In acht Episoden à durchschnittlich fünf Minuten (nur die letzte ist länger) werden drei Schicksale erzählt. Da ist Yuritsi aus Nicaragua, die von ihrem Mann mit den drei Kindern sitzen gelassen wurde, für ihren kranken Vater müssen teure Medikamente bezahlt werden. Migration ist der einzige Ausweg aus der finanziellen Misere. Quisqueya aus Ecuador brezelt sich bei ihrer Abreise auf und muss im Flieger feststellen, dass die mitreisenden Tourist*innen ganz leger gekleidet sind. Sie wird in Madrid große Schwierigkeiten haben, eine Wohnung zu finden, weshalb sie als Interna arbeiten muss, also bei ihren Arbeitgeber*innen wohnt.
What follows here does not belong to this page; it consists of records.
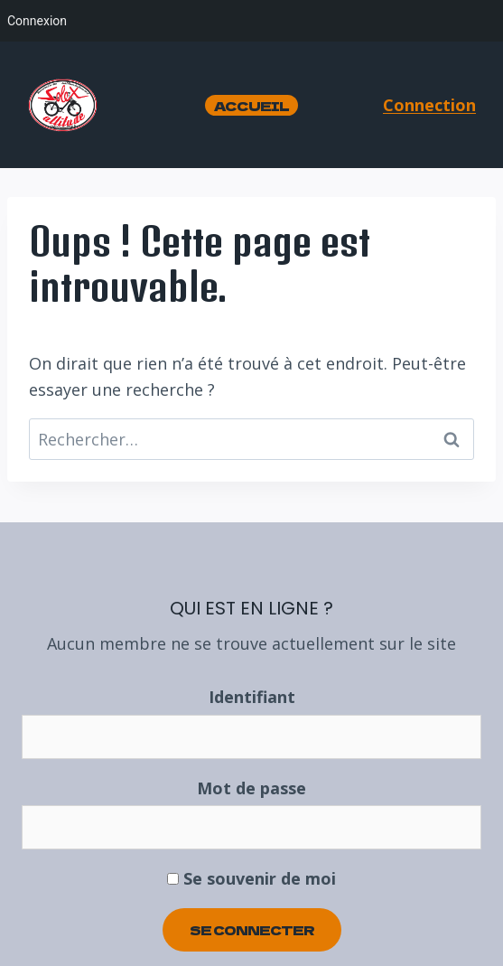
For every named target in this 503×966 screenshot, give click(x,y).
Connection (429, 105)
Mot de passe (251, 788)
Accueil (251, 105)
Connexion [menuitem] (37, 21)
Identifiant (252, 697)
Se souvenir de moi (251, 878)
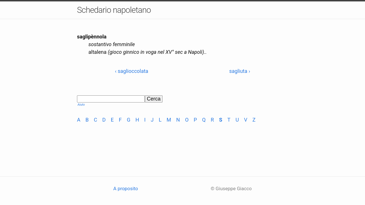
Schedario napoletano (114, 10)
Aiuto (81, 104)
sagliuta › (239, 71)
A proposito (125, 188)
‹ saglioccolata (131, 71)
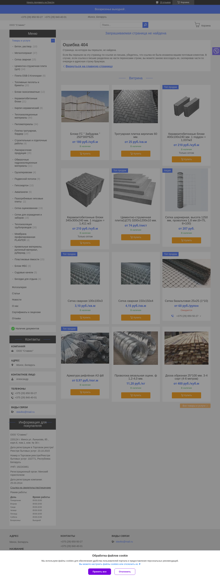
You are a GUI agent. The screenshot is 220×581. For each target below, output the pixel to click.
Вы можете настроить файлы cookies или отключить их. (109, 564)
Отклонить (125, 571)
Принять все (100, 571)
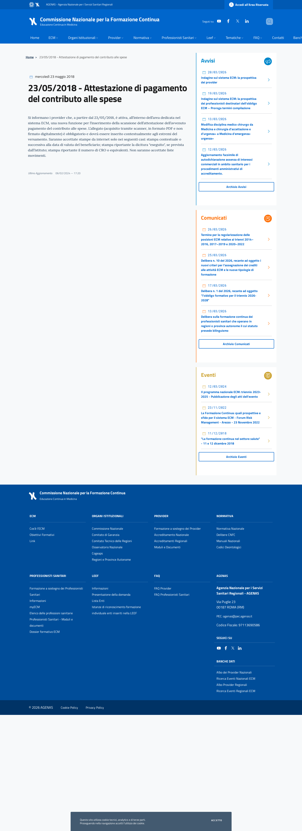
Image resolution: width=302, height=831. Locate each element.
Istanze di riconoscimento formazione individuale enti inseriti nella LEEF (116, 610)
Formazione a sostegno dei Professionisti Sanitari (56, 591)
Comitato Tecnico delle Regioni (112, 541)
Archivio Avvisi (236, 186)
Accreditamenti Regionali (170, 541)
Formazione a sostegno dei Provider (177, 528)
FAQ (157, 575)
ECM (33, 516)
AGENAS (222, 575)
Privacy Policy (95, 707)
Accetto (216, 820)
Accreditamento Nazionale (171, 534)
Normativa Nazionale (230, 528)
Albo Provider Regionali (231, 684)
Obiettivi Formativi (42, 534)
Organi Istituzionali (107, 516)
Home (30, 57)
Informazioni (38, 600)
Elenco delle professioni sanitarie (51, 613)
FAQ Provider (162, 588)
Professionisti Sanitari (48, 575)
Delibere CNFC (225, 534)
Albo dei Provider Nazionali (234, 672)
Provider (161, 516)
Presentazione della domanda (111, 594)
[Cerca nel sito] (268, 21)
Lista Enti (98, 600)
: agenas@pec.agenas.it (234, 616)
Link (32, 541)
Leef (95, 575)
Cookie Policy (69, 707)
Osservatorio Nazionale (107, 547)
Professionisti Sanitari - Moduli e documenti (51, 622)
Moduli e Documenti (167, 547)
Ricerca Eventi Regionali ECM (235, 691)
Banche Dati (225, 661)
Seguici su (224, 638)
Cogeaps (97, 553)
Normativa (224, 516)
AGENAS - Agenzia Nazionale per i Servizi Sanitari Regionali (79, 4)
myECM (35, 607)
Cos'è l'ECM (37, 528)
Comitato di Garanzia (105, 534)
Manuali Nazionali (228, 541)
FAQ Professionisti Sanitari (171, 594)
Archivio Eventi (236, 456)
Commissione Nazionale (107, 528)
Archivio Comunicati (236, 344)
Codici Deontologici (228, 547)
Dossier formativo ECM (45, 631)
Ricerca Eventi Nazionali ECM (235, 678)
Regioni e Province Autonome (111, 559)
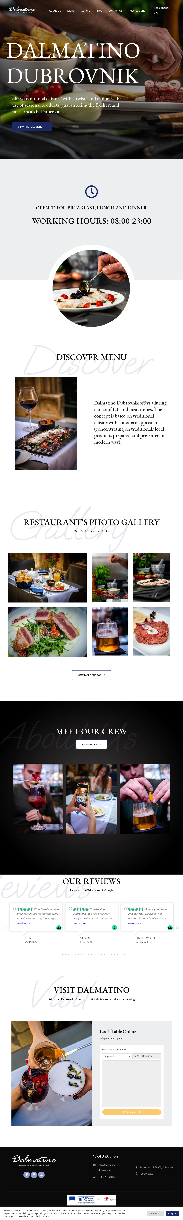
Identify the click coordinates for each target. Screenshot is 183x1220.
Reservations (137, 10)
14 (104, 954)
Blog (99, 10)
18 (117, 954)
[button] (32, 126)
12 (98, 954)
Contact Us (115, 10)
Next (177, 928)
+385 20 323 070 (107, 1177)
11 (94, 954)
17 (114, 954)
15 (108, 954)
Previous (5, 928)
Amalia aus Honduras hat eine absolut aristokratische Chefin, Doña Paloma, mit ihren Ansprüchen ein Fass ohne Boden. „Ach, ihr Latinas seid so lieb, nicht so aufrührerisch“, reibt sie ihr beim Vorstellungsgespräch unter die Nase. „Ich zahle dir 500 Euro monatlich, aber wir machen erst mal drei Monate Probezeit.“ Apropos Vorstellungsgespräch, auch dafür gibt es einen guten Rat: „Sag zu allem ja. Aber hüte deine zusätzlichen Talente wie einen Schatz.“ Amalia hätte nicht verraten dürfen, dass sie in Tegucigalpa als Englischlehrerin gearbeitet hat. Nun wird sie als Nachhilfelehrerin für die Enkel der Hausherrin ausgenutzt.
„Du gehörst zur Familie.“ Diesen Spruch bekommen Hausangestellte immer wieder zu hören. Bei so viel Familienwärme ist es doch selbstverständlich, dass sich die Hausperle zwölf Stunden am Tag einbringt, bei den >Internas können es bis zu 17 Stunden sein. Frei haben sie nur an einem Tag in der Woche.
Die sonst nüchtern aufbereiteten Zahlen und Fakten über Hausangestellte und Migration werden im Hörspiel zu einem spannenden Plot. Frauen, die tatsächlich als Hausangestellte arbeiten, waren an der Entstehung des Stücks beteiligt und sprechen die Rollen selbst ein, in unterschiedlicher Besetzung, damit mehrere zum Zuge kommen. Dass sie keine professionellen Schauspielerinnen sind, ist zwar zu hören, aber die Story samt ihrer lebensechten Dialoge macht das wett.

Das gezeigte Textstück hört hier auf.